Suggestions to tackle this MemoryError

hipoglucido commented 8 years ago

Hello, I am using ami-125b2c72 (g2.2xlarge) with spot price as you suggested in another issue (thanks a lot). After struggling a bit with CUDA drivers I finally got to run some epochs and I am able to save and load all the training files from S3. Now, I have 1441135 examples. I trained one epoch, saved weights, stop ami, re-run script, load weights, train one more epoch and then crashed. I got this output. I wonder if you, @udibr , could give me some ideas or intuitions about what is my problem. One of my questions is, is the memory error about regular RAM or GPU memory? (maybe I could use another AMI).I also got the warning about Epoch comprised more than samples_per_epoch samples, but I am not sure if I should do anything about it.

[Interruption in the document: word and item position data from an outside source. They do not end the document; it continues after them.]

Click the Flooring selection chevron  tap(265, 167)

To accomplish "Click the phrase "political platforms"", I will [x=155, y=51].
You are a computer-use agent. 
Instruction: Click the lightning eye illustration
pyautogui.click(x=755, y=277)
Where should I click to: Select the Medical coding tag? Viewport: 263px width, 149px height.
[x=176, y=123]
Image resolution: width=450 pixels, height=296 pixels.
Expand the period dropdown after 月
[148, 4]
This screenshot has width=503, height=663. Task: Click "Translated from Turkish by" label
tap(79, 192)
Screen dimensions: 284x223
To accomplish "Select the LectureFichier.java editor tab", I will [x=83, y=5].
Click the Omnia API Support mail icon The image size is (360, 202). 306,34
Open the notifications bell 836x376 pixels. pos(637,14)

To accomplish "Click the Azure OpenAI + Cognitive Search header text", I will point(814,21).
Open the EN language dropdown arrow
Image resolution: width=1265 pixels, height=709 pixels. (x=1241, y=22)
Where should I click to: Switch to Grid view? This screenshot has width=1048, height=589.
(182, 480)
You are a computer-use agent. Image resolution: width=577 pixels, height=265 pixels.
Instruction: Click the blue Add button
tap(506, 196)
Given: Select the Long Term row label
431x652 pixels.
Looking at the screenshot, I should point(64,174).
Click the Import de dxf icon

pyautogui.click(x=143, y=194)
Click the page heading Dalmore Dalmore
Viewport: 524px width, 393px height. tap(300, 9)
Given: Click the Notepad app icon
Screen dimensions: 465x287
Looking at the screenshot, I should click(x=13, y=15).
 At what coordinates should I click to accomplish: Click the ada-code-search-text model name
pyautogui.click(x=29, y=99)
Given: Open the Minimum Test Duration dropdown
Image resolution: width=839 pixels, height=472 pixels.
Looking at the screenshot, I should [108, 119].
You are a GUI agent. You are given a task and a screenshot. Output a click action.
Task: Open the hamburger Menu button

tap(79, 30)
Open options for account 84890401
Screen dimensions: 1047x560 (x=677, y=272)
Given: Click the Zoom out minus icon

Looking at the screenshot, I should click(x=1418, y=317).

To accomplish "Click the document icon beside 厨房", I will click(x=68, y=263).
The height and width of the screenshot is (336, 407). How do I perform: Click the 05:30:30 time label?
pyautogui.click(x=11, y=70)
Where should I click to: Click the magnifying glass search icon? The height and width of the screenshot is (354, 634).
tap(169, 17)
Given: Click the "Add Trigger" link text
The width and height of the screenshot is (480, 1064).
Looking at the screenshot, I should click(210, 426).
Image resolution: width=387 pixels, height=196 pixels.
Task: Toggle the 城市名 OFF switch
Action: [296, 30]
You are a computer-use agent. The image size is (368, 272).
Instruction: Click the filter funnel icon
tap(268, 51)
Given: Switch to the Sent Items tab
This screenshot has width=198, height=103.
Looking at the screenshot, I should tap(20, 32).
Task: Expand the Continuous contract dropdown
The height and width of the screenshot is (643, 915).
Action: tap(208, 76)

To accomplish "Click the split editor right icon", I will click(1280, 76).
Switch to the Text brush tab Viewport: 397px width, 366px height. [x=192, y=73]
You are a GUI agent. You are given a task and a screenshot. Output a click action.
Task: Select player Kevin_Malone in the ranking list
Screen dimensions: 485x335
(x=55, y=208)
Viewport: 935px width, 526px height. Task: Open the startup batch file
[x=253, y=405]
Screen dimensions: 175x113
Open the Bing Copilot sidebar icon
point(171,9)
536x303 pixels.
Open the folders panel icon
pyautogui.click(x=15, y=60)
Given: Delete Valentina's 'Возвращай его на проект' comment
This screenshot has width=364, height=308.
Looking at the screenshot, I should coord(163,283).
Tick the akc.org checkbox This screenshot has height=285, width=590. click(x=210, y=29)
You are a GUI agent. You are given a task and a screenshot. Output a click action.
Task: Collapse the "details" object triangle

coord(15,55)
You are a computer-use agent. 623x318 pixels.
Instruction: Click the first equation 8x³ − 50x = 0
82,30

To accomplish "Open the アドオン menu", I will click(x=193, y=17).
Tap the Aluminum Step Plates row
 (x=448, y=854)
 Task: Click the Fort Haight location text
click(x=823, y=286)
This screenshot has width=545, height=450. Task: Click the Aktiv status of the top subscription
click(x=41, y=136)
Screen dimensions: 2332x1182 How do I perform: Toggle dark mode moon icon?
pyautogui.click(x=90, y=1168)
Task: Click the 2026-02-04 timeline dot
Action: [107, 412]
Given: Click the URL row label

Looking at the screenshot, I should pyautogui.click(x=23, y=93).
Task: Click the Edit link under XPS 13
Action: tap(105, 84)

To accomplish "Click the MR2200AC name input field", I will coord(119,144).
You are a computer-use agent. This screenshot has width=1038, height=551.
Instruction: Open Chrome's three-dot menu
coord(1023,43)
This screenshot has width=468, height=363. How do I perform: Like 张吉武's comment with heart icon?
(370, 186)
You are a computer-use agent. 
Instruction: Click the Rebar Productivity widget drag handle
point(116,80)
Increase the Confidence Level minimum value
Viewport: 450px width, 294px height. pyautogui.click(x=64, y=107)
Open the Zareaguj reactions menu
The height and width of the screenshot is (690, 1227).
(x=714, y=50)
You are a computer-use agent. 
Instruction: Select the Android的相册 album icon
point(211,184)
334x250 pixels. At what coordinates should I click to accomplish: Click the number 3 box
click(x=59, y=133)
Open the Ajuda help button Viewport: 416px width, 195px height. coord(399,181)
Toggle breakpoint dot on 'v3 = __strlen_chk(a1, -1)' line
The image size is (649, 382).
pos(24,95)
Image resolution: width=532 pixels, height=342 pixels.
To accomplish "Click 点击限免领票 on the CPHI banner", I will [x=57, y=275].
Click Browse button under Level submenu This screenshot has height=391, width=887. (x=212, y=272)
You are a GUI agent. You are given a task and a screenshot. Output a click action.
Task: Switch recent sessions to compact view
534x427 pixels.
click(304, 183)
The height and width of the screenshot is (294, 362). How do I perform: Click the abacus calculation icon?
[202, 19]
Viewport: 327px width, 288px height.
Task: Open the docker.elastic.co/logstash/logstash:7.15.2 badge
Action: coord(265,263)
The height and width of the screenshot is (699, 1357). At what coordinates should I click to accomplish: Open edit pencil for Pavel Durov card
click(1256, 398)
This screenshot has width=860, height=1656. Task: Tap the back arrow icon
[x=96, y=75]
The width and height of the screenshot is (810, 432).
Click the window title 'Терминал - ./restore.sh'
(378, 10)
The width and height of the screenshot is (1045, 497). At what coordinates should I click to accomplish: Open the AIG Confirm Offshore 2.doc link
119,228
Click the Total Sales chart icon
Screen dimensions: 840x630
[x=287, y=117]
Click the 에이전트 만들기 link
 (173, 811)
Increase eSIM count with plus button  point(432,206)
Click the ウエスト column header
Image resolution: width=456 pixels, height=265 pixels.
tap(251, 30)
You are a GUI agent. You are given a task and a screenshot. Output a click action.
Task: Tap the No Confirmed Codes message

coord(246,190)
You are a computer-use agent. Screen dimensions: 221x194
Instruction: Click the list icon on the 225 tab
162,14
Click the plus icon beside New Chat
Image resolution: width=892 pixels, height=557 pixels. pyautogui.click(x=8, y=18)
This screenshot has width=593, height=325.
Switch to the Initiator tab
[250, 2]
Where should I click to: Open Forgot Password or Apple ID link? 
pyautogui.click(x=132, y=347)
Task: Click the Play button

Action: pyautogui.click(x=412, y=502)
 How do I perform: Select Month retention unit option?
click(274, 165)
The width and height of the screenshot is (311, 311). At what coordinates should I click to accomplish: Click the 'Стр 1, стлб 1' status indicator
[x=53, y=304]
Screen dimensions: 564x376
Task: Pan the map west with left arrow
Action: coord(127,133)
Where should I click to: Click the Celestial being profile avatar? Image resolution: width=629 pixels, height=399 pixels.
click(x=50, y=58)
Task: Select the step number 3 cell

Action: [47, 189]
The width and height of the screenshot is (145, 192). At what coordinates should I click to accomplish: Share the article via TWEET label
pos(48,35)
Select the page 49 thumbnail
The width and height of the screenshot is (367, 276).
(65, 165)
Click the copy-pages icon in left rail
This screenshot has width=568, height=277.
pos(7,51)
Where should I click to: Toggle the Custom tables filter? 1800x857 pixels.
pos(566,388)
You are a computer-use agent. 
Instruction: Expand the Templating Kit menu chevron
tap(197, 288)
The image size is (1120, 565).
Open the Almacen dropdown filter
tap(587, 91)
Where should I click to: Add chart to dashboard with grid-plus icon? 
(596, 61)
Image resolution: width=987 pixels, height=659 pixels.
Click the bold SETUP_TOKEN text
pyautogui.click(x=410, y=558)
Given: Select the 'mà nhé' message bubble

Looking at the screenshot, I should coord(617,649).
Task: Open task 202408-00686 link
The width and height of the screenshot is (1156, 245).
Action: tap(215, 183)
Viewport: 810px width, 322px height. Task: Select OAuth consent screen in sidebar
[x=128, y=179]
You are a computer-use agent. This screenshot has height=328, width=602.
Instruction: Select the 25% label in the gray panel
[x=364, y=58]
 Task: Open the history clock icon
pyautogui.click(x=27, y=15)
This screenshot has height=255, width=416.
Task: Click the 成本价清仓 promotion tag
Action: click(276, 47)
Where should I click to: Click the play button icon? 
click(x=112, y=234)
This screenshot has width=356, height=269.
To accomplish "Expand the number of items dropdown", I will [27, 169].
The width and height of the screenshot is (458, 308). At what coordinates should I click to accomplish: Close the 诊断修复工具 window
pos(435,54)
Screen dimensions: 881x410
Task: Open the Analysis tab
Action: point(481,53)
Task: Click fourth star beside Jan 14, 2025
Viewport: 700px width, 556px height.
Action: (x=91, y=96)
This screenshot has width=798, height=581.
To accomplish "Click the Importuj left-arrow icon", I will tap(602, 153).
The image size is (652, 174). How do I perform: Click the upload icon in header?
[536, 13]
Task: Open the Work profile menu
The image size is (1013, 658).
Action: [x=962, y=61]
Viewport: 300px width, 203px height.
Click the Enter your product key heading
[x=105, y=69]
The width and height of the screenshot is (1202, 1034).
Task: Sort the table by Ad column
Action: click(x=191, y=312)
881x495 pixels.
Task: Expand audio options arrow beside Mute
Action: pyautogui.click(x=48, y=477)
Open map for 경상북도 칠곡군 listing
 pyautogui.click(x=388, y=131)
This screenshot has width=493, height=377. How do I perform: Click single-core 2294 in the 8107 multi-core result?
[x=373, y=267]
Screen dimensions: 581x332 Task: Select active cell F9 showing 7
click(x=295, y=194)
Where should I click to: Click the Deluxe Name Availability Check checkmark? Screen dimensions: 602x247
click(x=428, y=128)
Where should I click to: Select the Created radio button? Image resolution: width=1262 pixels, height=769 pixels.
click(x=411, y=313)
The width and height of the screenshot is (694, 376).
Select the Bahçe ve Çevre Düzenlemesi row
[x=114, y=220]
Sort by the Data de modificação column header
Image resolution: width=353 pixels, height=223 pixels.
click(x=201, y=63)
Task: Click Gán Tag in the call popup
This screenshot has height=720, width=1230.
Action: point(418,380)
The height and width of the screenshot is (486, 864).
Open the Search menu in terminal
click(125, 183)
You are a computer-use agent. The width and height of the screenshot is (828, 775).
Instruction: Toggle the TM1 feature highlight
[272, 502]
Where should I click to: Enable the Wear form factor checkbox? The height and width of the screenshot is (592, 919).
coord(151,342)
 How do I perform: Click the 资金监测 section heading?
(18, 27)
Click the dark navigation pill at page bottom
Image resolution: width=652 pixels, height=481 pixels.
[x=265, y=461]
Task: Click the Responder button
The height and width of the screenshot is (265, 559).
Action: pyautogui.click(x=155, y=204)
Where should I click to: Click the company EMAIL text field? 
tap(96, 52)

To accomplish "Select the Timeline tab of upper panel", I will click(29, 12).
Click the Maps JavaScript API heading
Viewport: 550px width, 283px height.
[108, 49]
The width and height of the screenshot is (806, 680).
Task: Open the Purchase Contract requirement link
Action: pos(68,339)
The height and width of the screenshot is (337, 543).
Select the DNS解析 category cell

`ubuntu@ip-xxxxxx:~/auris$ python train2.py Using Theano backend. Using gpu device 0: GRID K520 (CNMeM is enabled with initial size: 95.0% of memory, cuDNN 4007) READING WORD EMBEDDING ('/home/ubuntu/auris//en3_vocabulary-embedding.pkl', ' already downloaded') ('/home/ubuntu/auris//en3_vocabulary-embedding.data.pkl', ' already downloaded') number of examples 1441135 1441135 dimension of embedding space for words 100 vocabulary size 40000 the last 10 words can be used as place holders for unknown/oov words total number of different words 1481094 1481094 number of words outside vocabulary which we can substitue using glove similarity 208580 number of words that will be regarded as unknonw(unk)/out-of-vocabulary(oov) 1232514 H: Vuwani schools damage prompts call for new law to punish vandals D: Department officials on Tuesday briefed MPs on the recovery plans for the protest-ravaged^ Vuwani area in Limpopo . Earlier in May Vuwani residents protested against the creation of a new municipality which will include Malamulele^ residents . The violent protests led to the torching of several schools and other public amenities in the area which disrupted classes . H: Kathmandu Post- Mitsubishi Motors admits cheating fuel tests since 1991 D: Mitsubishi 's eK^ Wagon^ was one of the models affected Reuters Apr 26 , 2016- Mitsubishi Motors has admitted to falsifying some fuel consumption tests since 1991 . The admission follows last week 's revelation that it had falsified fuel economy data for more than 600,000 vehicles sold in Japan . 'For the domestic market , we have been using that method since 1991 , ' said vice-president Ryugo^ Nakao^ at a press conference in Tokyo on Tuesday . MODEL 0 cls=Embedding name=embedding_1 40000x100 1 cls=LSTM name=lstm_1 100x512 512x512 512 100x512 512x512 512 100x512 512x512 512 100x512 512x512 512 2 cls=Dropout name=dropout_1

3 cls=LSTM name=lstm_2 512x512 512x512 512 512x512 512x512 512 512x512 512x512 512 512x512 512x512 512 4 cls=Dropout name=dropout_2

5 cls=LSTM name=lstm_3 512x512 512x512 512 512x512 512x512 512 512x512 512x512 512 512x512 512x512 512 6 cls=Dropout name=dropout_3

7 cls=SimpleContext name=simplecontext_1

8 cls=TimeDistributed name=timedistributed_1 944x40000 40000 9 cls=Activation name=activation_1

LOAD downloading train.hdf5 to /home/ubuntu/auris/train.hdf5: downloaded /home/ubuntu/auris/train.hdf5 Weights downloaded TEST .... ....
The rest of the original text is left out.